**GIVEN TEXT:**
*****

Centenary of the Great War

WAR-RAVAGED: A battered village on the Somme remains a hub of activity for soldiers. Photo: The Digger’s view by Juan Mahony.
WAR-RAVAGED: A battered village on the Somme remains a hub of activity for soldiers. Photo: The Digger’s view by Juan Mahony.

Newcastle Morning Herald transcriptions and Hunter Valley enlistment and death details for December 3-9 ,1917.

WARATAH

At the Waratah Golf Links on Saturday afternoon, a roll of honour, containing the names of the members and ex-members who have gone to the war, was unveiled. A large number of members and visitors were present.

Mr. Hudson Berkeley, the president, in performing the ceremony, said it was a very simple tablet, but the importance of it lay in the fact that the names of these men would be writ large in the history of Australia, with those of the tens of thousands of others whose high ideal of duty had prompted them to leave their fathers and mothers, wives and children, to fight the common foe in far-off lands. When a high sense of duty was shown by any man or woman, it immediately called forth a responsive admiration for their acts, especially when it might mean the making of the supreme sacrifice of life. Their members had shown that splendid character, and those present were there to show that they recognised their great self-sacrifice.

FIERCE FIGHTING

The United Press correspondent reports that the Germans launched a very heavy counter-attack on the Cambrai battlefront, between Moeuvres and Bourion.

*****

**LIST OF TASKS:**
A. Copy the Great War centenary text from "Mr. Hudson Berkeley, the" up to and including "their great self-sacrifice.".
B. Carry on the Great War centenary text from the point where it stops.

**DATASET ENTRIES:**
*****

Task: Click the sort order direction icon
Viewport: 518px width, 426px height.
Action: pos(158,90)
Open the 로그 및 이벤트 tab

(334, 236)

*****

**PER-TASK ANSWERS:**
A.
Mr. Hudson Berkeley, the president, in performing the ceremony, said it was a very simple tablet, but the importance of it lay in the fact that the names of these men would be writ large in the history of Australia, with those of the tens of thousands of others whose high ideal of duty had prompted them to leave their fathers and mothers, wives and children, to fight the common foe in far-off lands. When a high sense of duty was shown by any man or woman, it immediately called forth a responsive admiration for their acts, especially when it might mean the making of the supreme sacrifice of life. Their members had shown that splendid character, and those present were there to show that they recognised their great self-sacrifice.

B.
Prince Rupprecht, out-generalled by General Sir Julian Byng, decided to put every available General life in the balance in an effort to regain some, if not all, of the newly won British ground, and likewise some of his lost prestige. The blow was, perhaps the hardest struck by the Germans since that at Verdun, in February, 1916.

Vast masses charged into the teeth of the British machine guns, while the artillery filled the fields with flesh-strips, the mangled pawns of the Crown Prince. The Germans thrust southwards towards Graincourt, but every yard forward was bought by countless dead.

It was manifest that Prince Rupprecht's pride would not allow General Byng to retain his winnings if the Germans were able to rebuy them. Meanwhile the British infantry vigorously counter-attacked.

Despite the lavish use of guns lately galloped up, the enemy is, apparently, unable to progress in the new attack near Gonnelleu. On the extreme southern flank of the new battle-ground the enemy shelled Bourlon Wood, and the vicinity, all night long.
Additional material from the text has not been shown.